私は漆黒のコートのポケットに両手を突っ込み、彼女を真っ直ぐに見据える。
「構わないわ。定着率が九十五パーセントに落ちても、お客様の唇の健康を守る方が一万倍重要よ。それに『絶対に落ちないルージュ』より、『唇を極限まで労りつつ、九十五パーセントの確率で美しさを保つ魔法のルージュ』の方が、長期的なリピート購入につながるわ」
私は言葉を区切り、ラボにいる全員の顔を見回す。
「いいこと? 私たちの商会が売っているのは、単なる赤い油の塊じゃない。お客様が夜会で自信を持って笑える『時間』と、翌朝鏡を見た時にも後悔しない『安心感』よ。その本質を絶対に見失わないこと」
クロエの瞳に、先ほどの単純な熱狂とは違う、プロフェッショナルとしての深い尊敬と理解の光が灯る。
彼女は深く、直角に腰を折り曲げる。
「……申し訳ありませんでした! 私たち、目の前の定着力という数字にばかり囚われておりました。すぐにご指示通りの配合で再計算を行い、明朝までに新たな試作品を提出いたします!」
「ええ、期待しているわ。あなたたちの技術力なら、必ず最高のバランスを見つけ出せるはずよ」
私がふっと柔らかい笑みを浮かべると、ラボの空気が再び熱を帯びた活気へと反転する。
女性社員たちはすぐさま自分の作業台へと戻り、乳化器と計量計の前に陣取って猛烈な勢いで再調整を始めている。

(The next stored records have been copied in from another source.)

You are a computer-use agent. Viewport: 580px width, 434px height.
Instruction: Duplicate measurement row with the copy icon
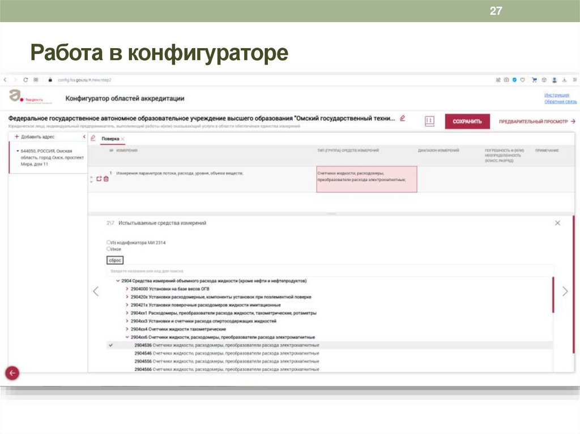click(x=99, y=178)
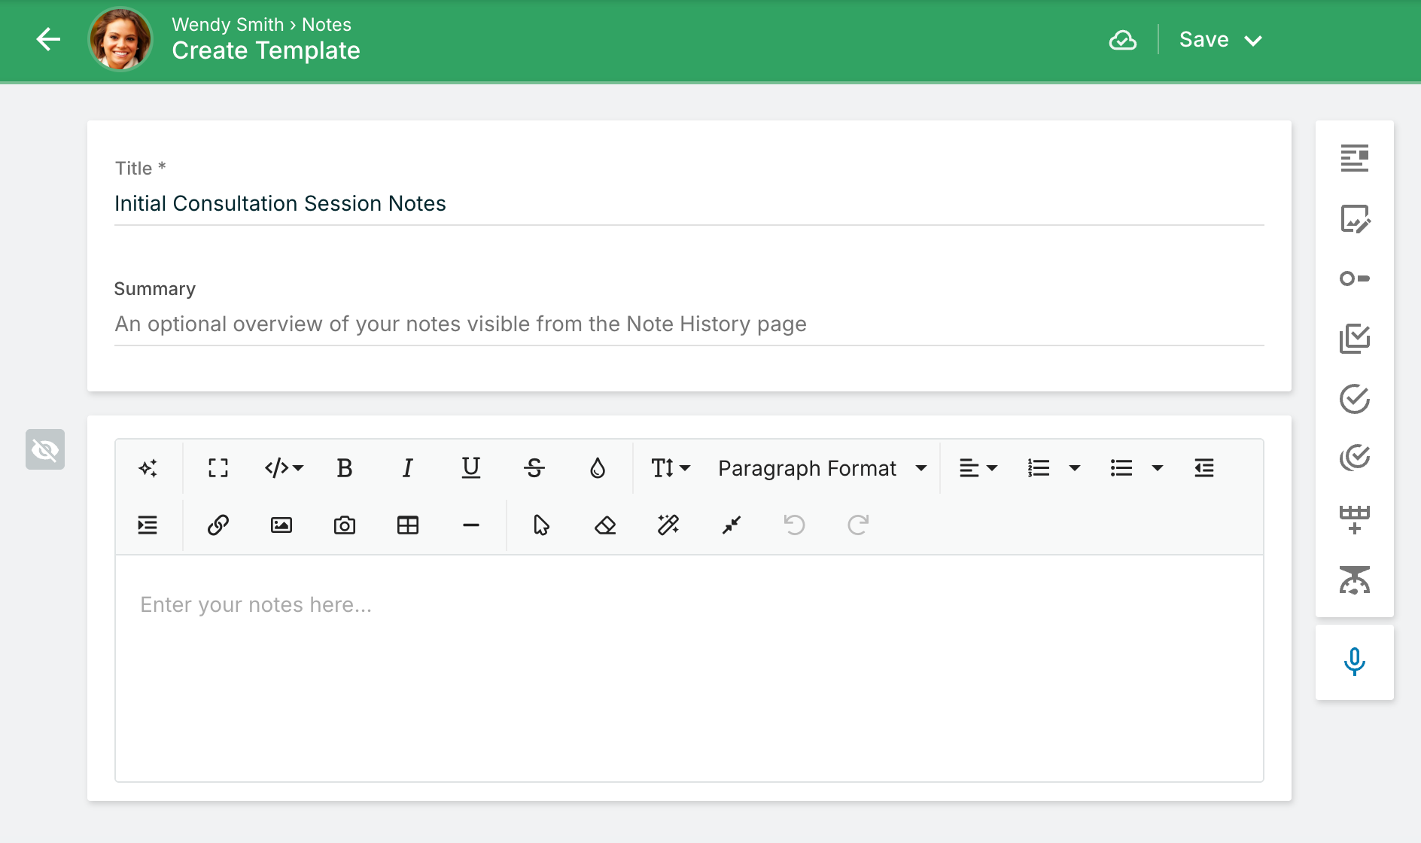Toggle italic text formatting
1421x843 pixels.
(x=407, y=468)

(……これでよし。ポーションで軍需を押さえ、化粧品で貴族の社交界を押さえる。どちらも徹底した品質至上主義を貫くことで、他商会が何百年かかっても追いつけない『信用』の障壁を築き上げる)
私は満足げに頷き、ルンを肩に乗せたままラボの出口へと向かう。
背後で縮こまっている五大商会の代表たちを振り返り、私は冷たく言い放つ。
「さて。現場の空気を十分に味わったところで、そろそろ本題に入りましょうか。円卓の間へ戻るわよ。……王都の全物流網に関する、次期支配計画の策定を始めるわ」
私の言葉に、大商人たちがビクッと体を震わせ、慌てて私の後を追いかけてくる。
王都の夕闇が完全に夜の帳へと切り替わる中、私というモブ令嬢の、本当の意味での『商売』が幕を開けようとしていた。